The population and the comparator
R-GemOx is an accepted but modestly effective salvage regimen, used largely for patients who cannot tolerate intensive therapy, with responses that are often not durable. EPCORE DLBCL-4 enrolled patients who had relapsed after or were ineligible for autologous stem cell transplant and were also ineligible for or unable to receive CAR-T, a deliberately hard-to-treat group, and included several aggressive large B-cell histologies beyond DLBCL NOS (double/triple-hit high-grade B-cell lymphoma, follicular lymphoma grade 3B, T-cell/histiocyte-rich large B-cell lymphoma, and EBV-positive DLBCL). Patients received fixed-duration subcutaneous epcoritamab (weekly in cycles 1–3, then every four weeks through cycle 12) plus oral lenalidomide, versus up to four cycles of R-GemOx.
That target population matters commercially and clinically. Second-line CAR-T (axi-cel, liso-cel) is now standard for transplant-eligible patients with early relapse, but a large share of DLBCL patients are too old, too frail, or too geographically removed from CAR-T centers to receive it, and CAR-T’s manufacturing lead time excludes patients who need treatment quickly. For that group, an off-the-shelf, time-limited regimen delivering this magnitude of PFS benefit is a meaningful option. CRS management remains the practical hurdle for any bispecific; epcoritamab’s subcutaneous step-up dosing is designed to keep CRS predominantly low-grade and concentrated in cycle 1, and phase 2 experience (EPCORE NHL-6) supports outpatient monitoring, a real logistical and cost advantage against IV CAR-T and IV glofitamab.
The business stakes
A second-line label would move epcoritamab from a later-line option into a substantially larger commercial pool, and it fits a broader platform strategy rather than a one-off. Epcoritamab is co-developed under a 2020 AbbVie–Genmab collaboration in which AbbVie paid $750 million upfront with up to $3.15 billion in potential milestones; the companies share U.S. and Japan commercialization (Genmab books sales and shares profits in those markets), with AbbVie handling the rest of the world and paying Genmab tiered royalties of 22–26%. A second-line expansion therefore feeds a revenue line both partners depend on, at a moment when Roche is regrouping in the same setting.

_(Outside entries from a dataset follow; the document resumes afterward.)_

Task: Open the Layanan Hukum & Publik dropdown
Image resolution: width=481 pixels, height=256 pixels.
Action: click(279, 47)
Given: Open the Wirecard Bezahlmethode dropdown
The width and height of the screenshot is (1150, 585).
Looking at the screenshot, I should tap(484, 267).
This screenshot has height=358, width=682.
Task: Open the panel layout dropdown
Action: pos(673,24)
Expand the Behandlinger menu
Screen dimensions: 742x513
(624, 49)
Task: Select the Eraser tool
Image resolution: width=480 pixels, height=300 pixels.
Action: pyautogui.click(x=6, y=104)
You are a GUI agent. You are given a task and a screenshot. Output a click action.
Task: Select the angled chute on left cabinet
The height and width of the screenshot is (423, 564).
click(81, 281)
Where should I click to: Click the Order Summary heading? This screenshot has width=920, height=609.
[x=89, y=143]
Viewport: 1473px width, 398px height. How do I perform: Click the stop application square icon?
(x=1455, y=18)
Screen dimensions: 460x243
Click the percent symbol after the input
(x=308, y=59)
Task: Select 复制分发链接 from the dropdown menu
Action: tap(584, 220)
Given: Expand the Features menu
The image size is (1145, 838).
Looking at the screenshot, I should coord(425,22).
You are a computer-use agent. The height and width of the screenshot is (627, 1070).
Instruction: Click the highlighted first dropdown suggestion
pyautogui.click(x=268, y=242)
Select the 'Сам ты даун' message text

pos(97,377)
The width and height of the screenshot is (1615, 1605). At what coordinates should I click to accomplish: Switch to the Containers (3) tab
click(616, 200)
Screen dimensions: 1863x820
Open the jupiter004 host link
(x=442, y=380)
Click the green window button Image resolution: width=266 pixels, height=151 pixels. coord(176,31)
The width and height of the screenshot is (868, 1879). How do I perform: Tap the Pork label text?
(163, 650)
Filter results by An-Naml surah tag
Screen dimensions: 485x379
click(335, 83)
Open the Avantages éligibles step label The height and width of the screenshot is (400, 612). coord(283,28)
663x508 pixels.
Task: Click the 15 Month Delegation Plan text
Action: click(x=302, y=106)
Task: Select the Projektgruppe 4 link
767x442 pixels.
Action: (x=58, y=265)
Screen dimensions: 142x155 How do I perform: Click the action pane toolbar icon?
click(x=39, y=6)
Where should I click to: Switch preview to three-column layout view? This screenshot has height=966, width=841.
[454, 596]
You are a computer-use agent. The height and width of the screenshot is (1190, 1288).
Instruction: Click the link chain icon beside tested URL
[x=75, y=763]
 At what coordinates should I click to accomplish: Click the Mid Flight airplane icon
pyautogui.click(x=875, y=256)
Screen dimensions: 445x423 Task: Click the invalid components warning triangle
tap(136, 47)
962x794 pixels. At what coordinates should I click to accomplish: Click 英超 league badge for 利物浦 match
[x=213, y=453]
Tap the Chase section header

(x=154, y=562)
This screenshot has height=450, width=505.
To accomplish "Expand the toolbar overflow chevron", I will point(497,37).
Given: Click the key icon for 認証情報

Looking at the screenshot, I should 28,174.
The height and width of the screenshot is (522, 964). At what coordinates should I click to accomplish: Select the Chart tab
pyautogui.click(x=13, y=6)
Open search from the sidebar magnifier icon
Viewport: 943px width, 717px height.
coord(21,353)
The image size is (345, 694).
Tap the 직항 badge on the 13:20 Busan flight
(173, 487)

The platform angle is more advanced than a single readout suggests. In November 2025 the FDA approved epcoritamab plus rituximab and lenalidomide, the “R²” backbone with a bispecific added, in relapsed/refractory follicular lymphoma. EPCORE DLBCL-4 is a leaner doublet (epcoritamab plus lenalidomide, dropping rituximab), but it extends the same idea into aggressive lymphoma: substitute a CD20 T-cell engager for the anti-CD20 antibody in an IMiD combination. If the DLBCL data hold up through OS and safety, the approach is a credible template that could extend to other CD20 bispecifics and other histologies, and it strengthens the case for epcoritamab as a combination backbone rather than a salvage monotherapy.
What still has to land
The restraint is straightforward. This is a topline PFS readout; OS was not reported, and OS is precisely the endpoint that earned glofitamab its clinical credibility and that regulators weigh most heavily. Cross-trial comparison to STARGLO is unreliable: different experimental arms, different endpoints as the basis of the win (PFS here, OS there), and different follow-up. Full safety, response depth, and durability remain undisclosed pending a medical meeting, and the degree of U.S. enrollment, the specific issue that sank STARGLO, has not been detailed. The companies plan to discuss the data with global regulators and present full results at a future meeting.
A hazard ratio near 0.40 is a strong hand. It is not yet the whole hand. The survival data, the full safety profile, and the enrollment breakdown are what stand between a strong PFS result and a second-line label AbbVie and Genmab can defend where Roche could not.